_Task requirements_
Copy each line of the data below with the word "option".
※
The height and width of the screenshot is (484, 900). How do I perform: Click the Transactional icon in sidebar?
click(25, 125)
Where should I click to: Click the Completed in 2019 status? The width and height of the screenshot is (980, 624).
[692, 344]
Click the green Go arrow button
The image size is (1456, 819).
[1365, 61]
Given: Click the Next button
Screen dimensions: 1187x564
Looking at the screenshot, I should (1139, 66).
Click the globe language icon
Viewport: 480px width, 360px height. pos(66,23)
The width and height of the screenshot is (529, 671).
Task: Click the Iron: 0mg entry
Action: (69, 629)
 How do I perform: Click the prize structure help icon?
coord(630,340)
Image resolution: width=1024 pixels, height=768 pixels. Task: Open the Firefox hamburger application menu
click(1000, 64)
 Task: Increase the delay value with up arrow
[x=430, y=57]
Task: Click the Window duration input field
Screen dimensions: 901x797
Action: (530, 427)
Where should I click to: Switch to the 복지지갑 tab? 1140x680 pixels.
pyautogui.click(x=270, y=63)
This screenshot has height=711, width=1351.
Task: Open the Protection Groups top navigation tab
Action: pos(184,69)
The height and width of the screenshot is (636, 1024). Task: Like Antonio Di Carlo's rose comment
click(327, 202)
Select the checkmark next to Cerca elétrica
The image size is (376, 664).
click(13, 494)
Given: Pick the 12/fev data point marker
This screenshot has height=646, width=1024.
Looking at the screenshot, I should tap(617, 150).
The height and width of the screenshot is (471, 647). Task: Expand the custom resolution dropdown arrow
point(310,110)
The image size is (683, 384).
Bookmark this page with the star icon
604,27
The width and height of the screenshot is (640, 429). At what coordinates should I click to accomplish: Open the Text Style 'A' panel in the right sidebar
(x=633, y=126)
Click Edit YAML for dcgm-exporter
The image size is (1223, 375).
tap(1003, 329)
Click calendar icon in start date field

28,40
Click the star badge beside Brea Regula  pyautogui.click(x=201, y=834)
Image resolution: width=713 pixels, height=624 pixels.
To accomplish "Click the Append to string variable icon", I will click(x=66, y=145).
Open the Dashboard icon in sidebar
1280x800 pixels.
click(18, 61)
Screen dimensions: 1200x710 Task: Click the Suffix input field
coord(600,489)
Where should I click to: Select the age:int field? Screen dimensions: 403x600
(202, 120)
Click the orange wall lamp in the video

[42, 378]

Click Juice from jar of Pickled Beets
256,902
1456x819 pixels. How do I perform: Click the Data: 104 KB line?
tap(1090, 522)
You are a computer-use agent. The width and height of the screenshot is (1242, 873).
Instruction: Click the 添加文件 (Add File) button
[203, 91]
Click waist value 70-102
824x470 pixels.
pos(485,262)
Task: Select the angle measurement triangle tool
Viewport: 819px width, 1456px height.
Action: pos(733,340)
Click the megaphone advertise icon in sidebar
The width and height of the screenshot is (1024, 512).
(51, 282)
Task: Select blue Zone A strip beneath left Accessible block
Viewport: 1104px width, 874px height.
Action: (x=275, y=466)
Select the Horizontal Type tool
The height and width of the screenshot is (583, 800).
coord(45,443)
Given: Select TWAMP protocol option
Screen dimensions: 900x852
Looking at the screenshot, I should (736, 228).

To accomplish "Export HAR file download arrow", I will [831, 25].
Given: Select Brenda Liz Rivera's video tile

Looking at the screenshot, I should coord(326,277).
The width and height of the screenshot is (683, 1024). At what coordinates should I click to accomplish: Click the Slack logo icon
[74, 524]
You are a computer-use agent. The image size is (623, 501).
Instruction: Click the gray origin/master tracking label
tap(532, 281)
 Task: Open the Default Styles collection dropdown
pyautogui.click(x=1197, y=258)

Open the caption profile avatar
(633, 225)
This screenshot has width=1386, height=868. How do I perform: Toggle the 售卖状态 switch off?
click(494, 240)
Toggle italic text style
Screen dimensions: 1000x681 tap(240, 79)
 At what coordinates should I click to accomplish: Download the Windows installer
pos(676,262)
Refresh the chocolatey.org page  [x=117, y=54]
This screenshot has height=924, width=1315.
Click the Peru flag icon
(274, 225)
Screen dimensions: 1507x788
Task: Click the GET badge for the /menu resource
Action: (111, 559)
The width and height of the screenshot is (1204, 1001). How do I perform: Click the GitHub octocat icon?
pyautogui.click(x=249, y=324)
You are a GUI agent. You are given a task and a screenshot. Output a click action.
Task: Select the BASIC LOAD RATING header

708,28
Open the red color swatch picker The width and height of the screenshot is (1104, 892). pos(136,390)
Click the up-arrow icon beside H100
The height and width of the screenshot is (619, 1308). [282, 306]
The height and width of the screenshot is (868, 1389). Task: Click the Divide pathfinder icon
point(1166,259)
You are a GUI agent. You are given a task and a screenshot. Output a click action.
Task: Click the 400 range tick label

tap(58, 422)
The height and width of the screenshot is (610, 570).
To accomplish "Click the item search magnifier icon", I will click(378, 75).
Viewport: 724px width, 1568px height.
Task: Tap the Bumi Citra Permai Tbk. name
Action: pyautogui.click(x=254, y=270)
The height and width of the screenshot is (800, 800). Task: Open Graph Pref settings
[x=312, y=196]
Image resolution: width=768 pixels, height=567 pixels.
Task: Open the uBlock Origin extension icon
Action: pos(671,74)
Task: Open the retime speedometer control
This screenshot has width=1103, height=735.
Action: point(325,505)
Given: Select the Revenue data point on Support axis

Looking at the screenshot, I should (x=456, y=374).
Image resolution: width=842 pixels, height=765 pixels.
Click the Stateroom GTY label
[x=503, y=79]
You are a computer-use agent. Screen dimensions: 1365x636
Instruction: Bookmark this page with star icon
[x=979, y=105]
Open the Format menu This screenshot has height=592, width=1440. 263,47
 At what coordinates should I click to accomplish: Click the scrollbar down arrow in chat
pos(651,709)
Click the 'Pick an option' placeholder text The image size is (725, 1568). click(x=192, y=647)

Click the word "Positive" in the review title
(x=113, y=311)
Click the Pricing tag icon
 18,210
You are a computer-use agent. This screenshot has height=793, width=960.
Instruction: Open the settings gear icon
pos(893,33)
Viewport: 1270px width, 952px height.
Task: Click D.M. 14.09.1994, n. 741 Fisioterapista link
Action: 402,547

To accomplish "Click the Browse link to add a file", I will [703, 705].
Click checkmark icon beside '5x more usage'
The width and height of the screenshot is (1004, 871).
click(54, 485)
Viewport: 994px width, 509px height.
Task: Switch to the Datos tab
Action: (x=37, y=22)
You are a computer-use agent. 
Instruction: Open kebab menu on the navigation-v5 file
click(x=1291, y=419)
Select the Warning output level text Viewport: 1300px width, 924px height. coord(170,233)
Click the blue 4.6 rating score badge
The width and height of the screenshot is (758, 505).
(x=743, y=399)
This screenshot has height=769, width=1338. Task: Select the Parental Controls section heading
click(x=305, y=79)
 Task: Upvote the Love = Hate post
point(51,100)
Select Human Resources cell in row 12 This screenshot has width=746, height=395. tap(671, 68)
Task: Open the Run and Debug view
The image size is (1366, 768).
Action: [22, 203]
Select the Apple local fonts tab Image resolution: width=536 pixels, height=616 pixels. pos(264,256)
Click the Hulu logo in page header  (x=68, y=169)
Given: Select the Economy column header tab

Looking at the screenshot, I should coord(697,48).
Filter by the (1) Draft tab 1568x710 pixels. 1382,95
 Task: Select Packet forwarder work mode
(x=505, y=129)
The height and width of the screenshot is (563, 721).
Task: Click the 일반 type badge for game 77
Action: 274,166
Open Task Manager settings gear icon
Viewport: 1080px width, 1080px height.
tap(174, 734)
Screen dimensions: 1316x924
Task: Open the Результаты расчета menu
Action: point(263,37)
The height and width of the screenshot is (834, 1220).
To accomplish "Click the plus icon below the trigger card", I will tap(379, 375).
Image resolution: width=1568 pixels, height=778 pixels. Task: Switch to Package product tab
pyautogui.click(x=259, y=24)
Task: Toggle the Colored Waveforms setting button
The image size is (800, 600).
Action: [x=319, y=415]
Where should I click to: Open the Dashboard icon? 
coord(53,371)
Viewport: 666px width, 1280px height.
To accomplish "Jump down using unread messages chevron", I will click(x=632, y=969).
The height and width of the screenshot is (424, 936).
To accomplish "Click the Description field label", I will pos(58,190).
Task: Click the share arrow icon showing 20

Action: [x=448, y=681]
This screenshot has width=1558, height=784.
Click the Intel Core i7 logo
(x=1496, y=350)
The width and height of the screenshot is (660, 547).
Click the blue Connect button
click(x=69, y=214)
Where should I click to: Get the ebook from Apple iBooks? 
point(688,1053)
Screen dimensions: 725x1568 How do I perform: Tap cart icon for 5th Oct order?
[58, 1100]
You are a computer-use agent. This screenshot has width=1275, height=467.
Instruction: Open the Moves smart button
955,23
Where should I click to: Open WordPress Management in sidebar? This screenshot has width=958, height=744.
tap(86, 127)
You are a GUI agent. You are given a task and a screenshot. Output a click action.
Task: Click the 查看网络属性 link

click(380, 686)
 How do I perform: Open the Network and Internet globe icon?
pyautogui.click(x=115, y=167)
※
_Response to this task_
Given: Select TWAMP protocol option
Click the 'Pick an option' placeholder text The image size is (725, 1568). click(x=192, y=647)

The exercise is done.